▶ _Required work_
From the blog post about the worship song "Forgiven Forever," extract the stretch starting at "Finally, the bridge" and ending at "a daily basis.", copying it word for word.

▶ _Passage to read_
------------------------------

Keep “Forgiven Forever”

To balance out last week’s call to retire a poorly written lyric, I want to put in a plug for what I believe will be the next great worship song in Christian music.

“Forgiven Forever” was written by Mark Harris, Glenn Packiam, and Carl Cartee. Cartee has recorded the song for an upcoming CD release, and you can hear it now by clicking HERE. The MP3, lead sheet, and guitar chart are all available for download by right-clicking the appropriate link.

I like this lyric because of the biblical approach it takes to the concept of salvation, leaving the old life of shame behind and recognizing that Christ was available before the decision was ever made:

Once we were lost and so far away
Wandering in darkness, covered in shame without You, without You
Now we are found by a love that is stronger
No longer blind, we can see all along it was You. It was You

I like the chorus even more, because I’m a born and bred Southern Baptist who believes in discipleship and eternal security. We aren’t saved from our sins just to feel good about ourselves for a while. We are saved to live out the rest of our lives on earth as true followers of Jesus Christ and then move on into everlasting life after this life is over:

Worthy is the Lamb seated in heaven
Beautiful the blood; we are forgiven forever, forgiven forever
The victory is won; Jesus is risen
Love has overcome; we are forgiven forever, forgiven forever

The first verse was rather generalized, but the second deals specifically with the permanence of God. The scope of the verse ranges from the time before man sinned when salvation was planned to the end of time when all the saved will worship Jesus as one:

Before we had fallen, redemption was planned
You were our hope long before time began. It was You. It was You
After the heavens and earth pass away
We’ll stand together with one voice and say: It is You. Jesus, it’s You

Finally, the bridge brings it home with an amplified scripture passage:

No death, nor life, no present or future
No angel, no demon, no power, no creature
Can take me away from the love that’s in Jesus Christ, yeah

I realize most of you who read this blog are most familiar with and prefer Southern Gospel. This isn’t a Southern Gospel song, but I don’t mind. All the elements that usually turn me off when it comes to Praise and Worship music are avoided in this lyric. Everything that should be done right is done right, even if it’s not in a style you might want to hear on a daily basis.

------------------------------

▶ _Dataset entries_
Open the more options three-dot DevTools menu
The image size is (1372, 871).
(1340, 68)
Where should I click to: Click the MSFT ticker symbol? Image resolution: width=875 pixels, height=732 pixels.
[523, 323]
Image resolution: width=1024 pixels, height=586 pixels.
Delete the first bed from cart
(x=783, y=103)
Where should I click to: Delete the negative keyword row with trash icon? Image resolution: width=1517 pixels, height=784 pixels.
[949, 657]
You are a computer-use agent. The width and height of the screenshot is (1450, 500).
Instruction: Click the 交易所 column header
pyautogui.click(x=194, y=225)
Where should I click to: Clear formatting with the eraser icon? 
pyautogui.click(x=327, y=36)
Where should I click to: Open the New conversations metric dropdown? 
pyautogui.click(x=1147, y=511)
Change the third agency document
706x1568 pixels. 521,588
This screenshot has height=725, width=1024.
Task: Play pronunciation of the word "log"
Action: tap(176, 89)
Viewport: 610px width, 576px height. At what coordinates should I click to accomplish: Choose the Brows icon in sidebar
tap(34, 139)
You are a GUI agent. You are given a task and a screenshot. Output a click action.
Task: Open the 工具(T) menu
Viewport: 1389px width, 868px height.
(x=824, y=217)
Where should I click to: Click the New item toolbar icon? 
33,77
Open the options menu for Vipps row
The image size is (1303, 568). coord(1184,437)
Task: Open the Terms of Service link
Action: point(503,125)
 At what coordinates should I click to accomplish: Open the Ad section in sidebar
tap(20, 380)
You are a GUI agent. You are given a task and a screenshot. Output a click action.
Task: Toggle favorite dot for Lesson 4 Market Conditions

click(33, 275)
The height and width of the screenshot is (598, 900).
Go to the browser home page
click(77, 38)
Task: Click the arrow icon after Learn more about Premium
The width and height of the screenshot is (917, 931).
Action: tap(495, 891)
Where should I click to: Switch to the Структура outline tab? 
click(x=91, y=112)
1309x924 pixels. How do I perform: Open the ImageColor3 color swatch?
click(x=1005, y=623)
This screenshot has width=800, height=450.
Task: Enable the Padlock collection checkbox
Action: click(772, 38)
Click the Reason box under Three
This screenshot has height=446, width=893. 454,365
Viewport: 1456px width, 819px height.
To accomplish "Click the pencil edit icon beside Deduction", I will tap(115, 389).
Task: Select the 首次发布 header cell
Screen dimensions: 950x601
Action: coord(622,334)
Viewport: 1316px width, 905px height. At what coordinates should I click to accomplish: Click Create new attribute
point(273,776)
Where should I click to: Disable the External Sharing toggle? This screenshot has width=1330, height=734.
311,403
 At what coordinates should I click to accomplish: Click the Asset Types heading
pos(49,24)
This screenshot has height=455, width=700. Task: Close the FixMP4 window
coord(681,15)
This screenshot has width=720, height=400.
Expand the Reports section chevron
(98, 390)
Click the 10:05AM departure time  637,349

------------------------------

▶ _Right answer_
Finally, the bridge brings it home with an amplified scripture passage:

No death, nor life, no present or future
No angel, no demon, no power, no creature
Can take me away from the love that’s in Jesus Christ, yeah

I realize most of you who read this blog are most familiar with and prefer Southern Gospel. This isn’t a Southern Gospel song, but I don’t mind. All the elements that usually turn me off when it comes to Praise and Worship music are avoided in this lyric. Everything that should be done right is done right, even if it’s not in a style you might want to hear on a daily basis.